* _DATASET ENTRIES_:
◆ ◆ ◆ ◆
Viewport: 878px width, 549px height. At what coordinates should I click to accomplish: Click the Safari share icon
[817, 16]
◆ ◆ ◆ ◆
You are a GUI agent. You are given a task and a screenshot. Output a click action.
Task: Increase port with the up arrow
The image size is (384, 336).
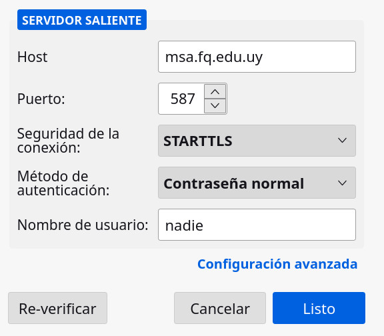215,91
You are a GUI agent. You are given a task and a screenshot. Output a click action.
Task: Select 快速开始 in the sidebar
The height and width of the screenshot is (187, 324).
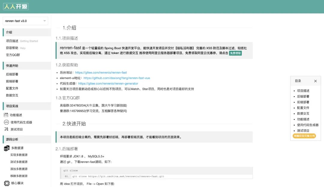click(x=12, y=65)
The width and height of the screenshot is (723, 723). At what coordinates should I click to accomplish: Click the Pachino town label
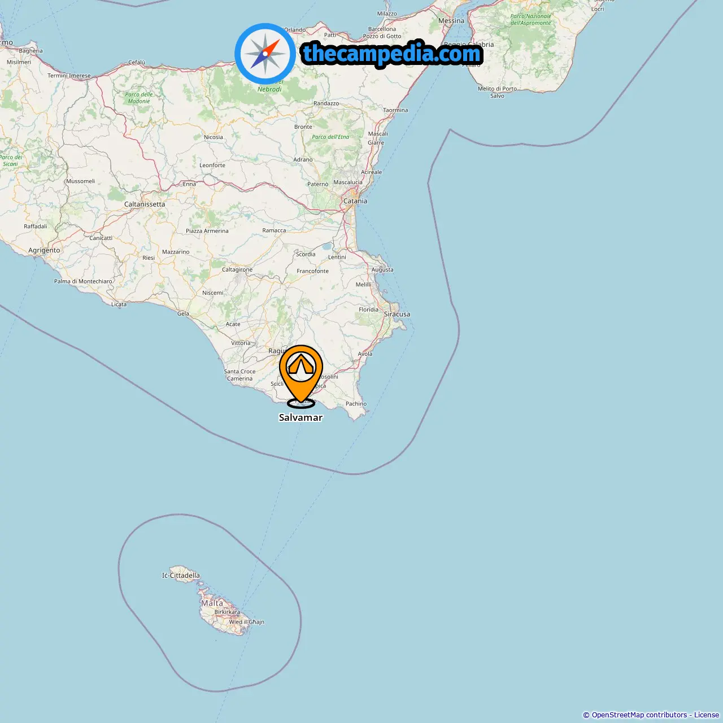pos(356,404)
◆ ◆ ◆ ◆
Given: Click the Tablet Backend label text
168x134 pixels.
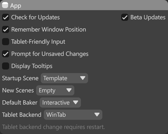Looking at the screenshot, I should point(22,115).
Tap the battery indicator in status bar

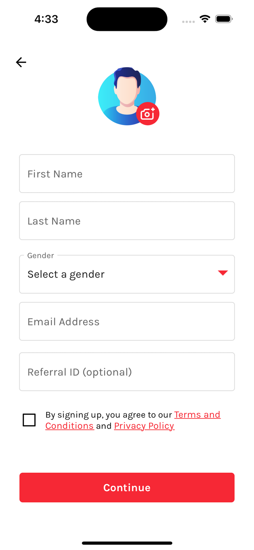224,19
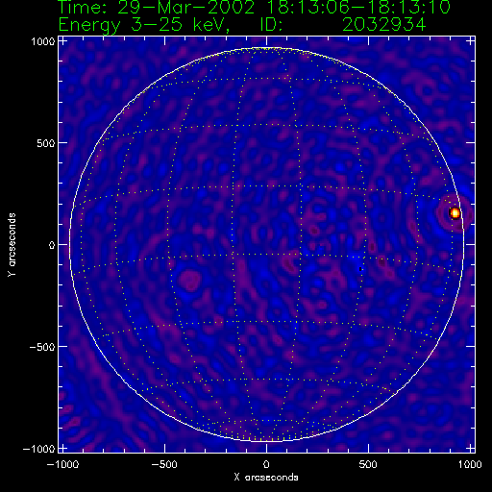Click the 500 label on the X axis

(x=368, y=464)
◆ ◆ ◆ ◆
Copy out the entries from the line containing "Given: Click the Tablet Backend label text" through the line containing "(x=368, y=464)", both of those lines included, and leave the pictures out of your copy.

* _FINAL ANSWER_:
Given: Click the Tablet Backend label text
168x134 pixels.
Looking at the screenshot, I should point(22,115).
Tap the battery indicator in status bar

224,19
Click the 500 label on the X axis

(x=368, y=464)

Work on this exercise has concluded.